Bill de Blasio non sarà al St. Patrick's Day NYC (che discrimina i gay)

Il neo sindaco di New York non parteciperà a una delle celebrazioni più note degli USA dal momento che le persone LGBT non possono prendervi parte.

Il sindaco di New York, Bill de Blasio, ha annunciato che non prenderà parte alla prossima sfilata di San Patrizio della città, visto che gli organizzatori non permettono la presenza di simboli gay.

La festa di San Patrizio – patrono dell’Irlanda e uno dei simboli del cattolicesimo negli USA – cade il 17 marzo ed è la celebrazione più importante della comunità irlandese: la sfilata di New York risale al 1762 ed è, quindi, precedente all’indipendenza degli stessi Stati Uniti (che, come è noto, è del 4 luglio 1776). È una delle feste più importanti in una città come New York che ha avuto una massiccia immigrazione irlandese nel corso dei secoli.

Alla sfilata di quest’anno non parteciperà il sindaco di New York, Bill de Blasio, che, in conferenza stampa, ha sottolineato come non vi abbia mai preso parte anche prima di diventare sindaco (mentre il suo predecessore Michael Bloomberg non ha mai mancato l’appuntamento). Nel comunicare che, comunque, parteciperà ad altre feste della comunità irlandese di New York, Bill de Blasio ha motivato la sua scelta in quanto “in disaccordo con gli organizzatori della sfilata che escludono dalla partecipazione alcune persone della nostra città”. E le persone che non possono manifestare sono quelle del collettivo LGBT.

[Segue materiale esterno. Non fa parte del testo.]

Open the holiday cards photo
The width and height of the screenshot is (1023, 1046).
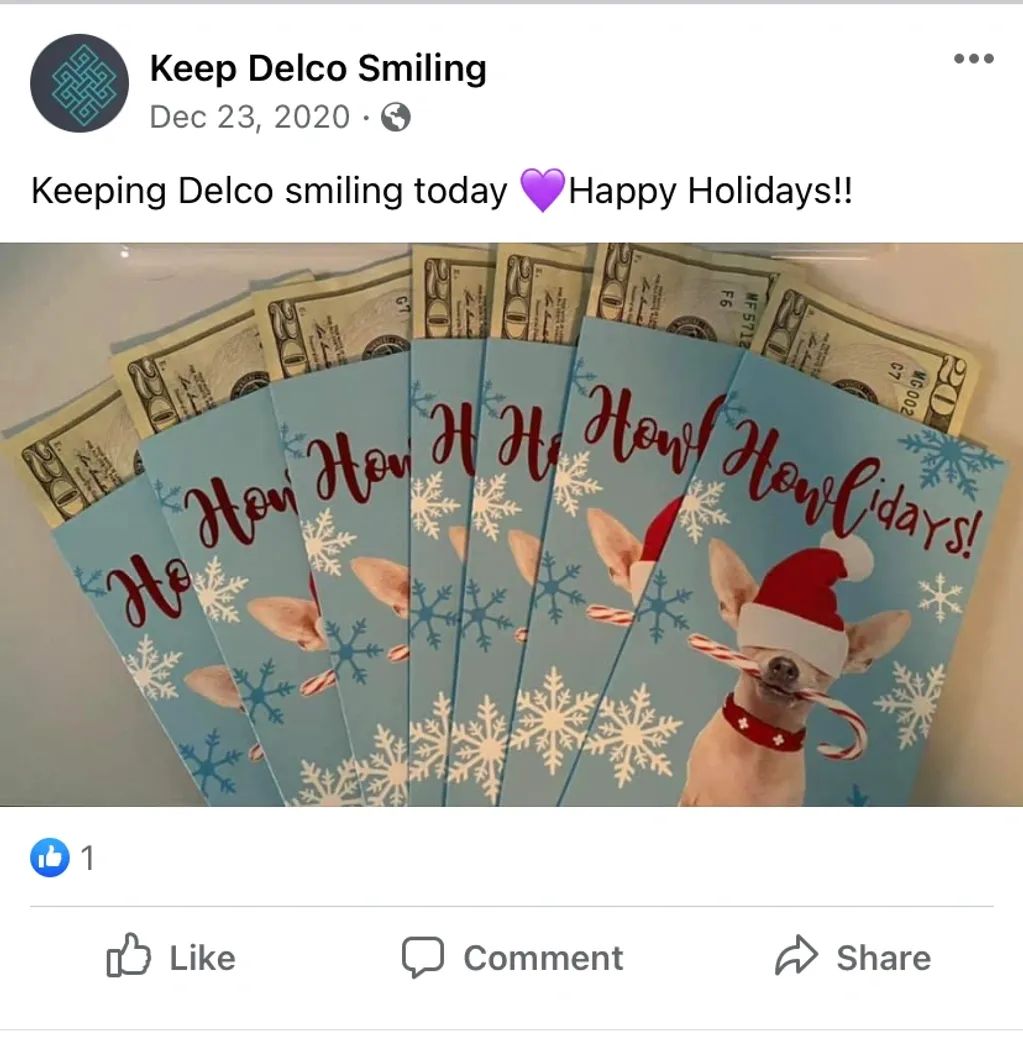[x=512, y=524]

Bill Donahue, presidente della Lega Cattolica, non ha gradito le parole del sindaco e ha commentato che

questa è la prima volta nella storia di New York che il sindaco decide di non partecipare alla sfilata di San Patrizio.

Secondo Bill Donahue, inoltre, è un “mito” il fatto che le persone LGBT non possano prendervi parte:

Negli ultimi anni ho invitato i gay a partecipare… a patto che non richiamino l’attenzione su di sé o su cause esterne. La sfilata non è sull’omosessualità o sull’aborto: è solo per onorare san Patrizio.

Non è la prima volta, comunque, che personaggi illustri rifiutano di prendere parte al St. Patrick's Day NYC per la serpeggiante omofobia della manifestazione: nel 2012, per i duecentocinquanta anni della sfilata, a dire no fu la presidente dell’Irlanda Mary McAleese. E la motivazione che addusse fu proprio il fatto che i gay non potessero prendervi parte.